The opinion—negotiated for months with city and Bloomberg LP lawyers—then picked a number out of a hat, saying that a customer would have "to constitute 10 percent or more of Bloomberg LP total sales" to trigger any conflict concerns and force the mayor "to seek further advice" from the COIB. Since this requirement remains in place today when revenues exceed $6 billion, a customer could do more than half a billion dollars' worth of business with Bloomberg LP and still walk into the mayor's office to get a land use or contract approval without tripping an alarm. Discussions with COIB staff turned up no rationales for the 10 percent threshold, and the opinion allows Bloomberg to police this vast and potentially troublesome terrain himself.
In 2002, Bloomberg told the COIB that the largest customer on the list accounted for less than 4 percent of total revenue, but no one knows how much that might have changed since then. (When the board got a fresher list of the top 100, still unranked, in December 2007, it says it mistakenly forgot to post it.) Bloomberg LP customers like Goldman Sachs, Bear Stearns, AIG, Citigroup, Credit Suisse, Deutsche Bank, HSBC Bank, J.P. Morgan Chase, Lehman Brothers, Bank of New York, Tullett & Tokyo, Morgan Stanley, GFI, State Street Bank, and Merrill Lynch have all hired lobbyists to lobby the Bloomberg administration, with several specifying the mayor's office. Of the 124 companies on one or both of the Bloomberg LP lists, 33 appear on the Campaign Finance Board's list of companies doing business with the city.

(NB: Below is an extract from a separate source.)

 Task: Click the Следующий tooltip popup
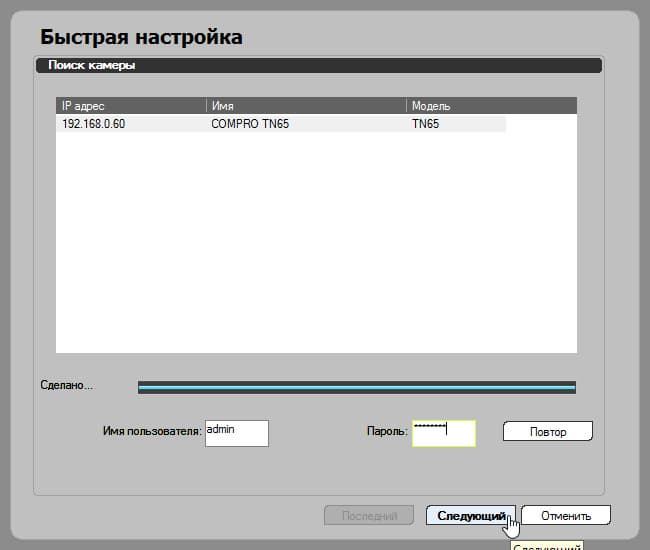coord(547,545)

Citigroup, which was the only other office tenant in the Bloomberg LP headquarters building and is now subleasing its vacated space to Bloomberg LP, even lobbied City Hall—and Doctoroff, in particular—on behalf of the Alternative Investments Group, the very unit located in the Lexington Avenue tower. Goldman Sachs had so many issues before the administration that it took seven pages to list its lobbying activities in the city clerk system (it spent almost a million dollars). When the city and state approved $1.6 billion in low-cost, tax-exempt bonds for Goldman's new downtown headquarters in 2005, Doctoroff justified it by saying that Wall Street's top firm might otherwise leave the city. Last year, the Daily News editorialized that Bloomberg was "taken to the cleaners" in the Goldman deal. The city and state "are in line to forfeit a whopping $321 million to Goldman because the governor and mayor agreed to contract terms that were downright foolhardy." Because of the meager demands of the COIB opinion, no one knows how big a Bloomberg customer Goldman was when it won this largesse.

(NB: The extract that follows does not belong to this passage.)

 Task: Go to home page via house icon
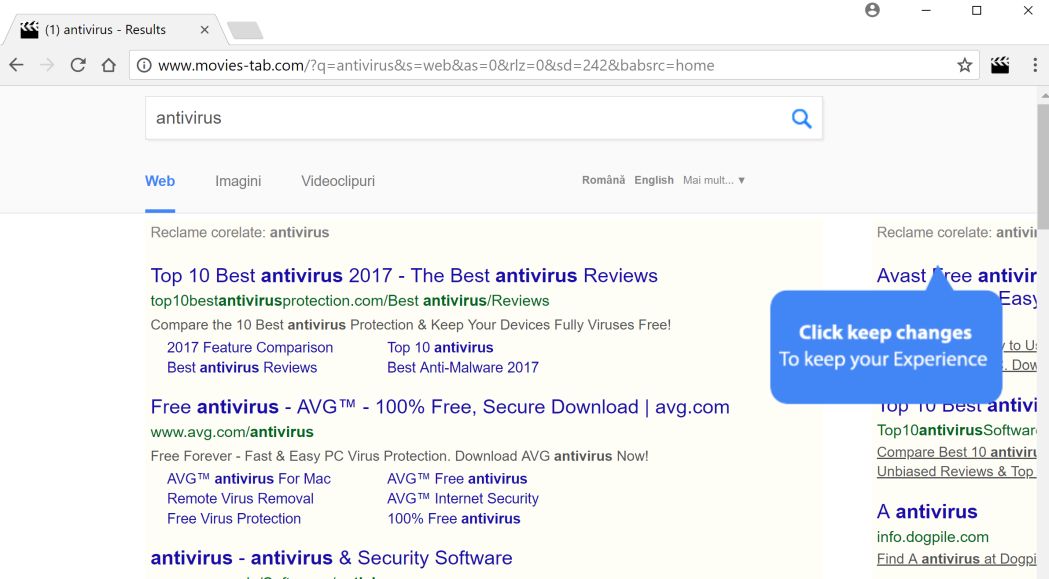(108, 65)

The botched and deadly demolition at the Deutsche Bank site had been rushed by Doctoroff to clear the way for a new headquarters for another Bloomberg LP client: J.P. Morgan Chase. While the Goldman and Morgan projects are unquestionably projects any city administration would support, their worthiness is irrelevant to the conflict questions, which revolve around the appearance of impropriety at the highest levels of administration, the core question that the COIB routinely deals with aggressively when it fines lower-level city officials.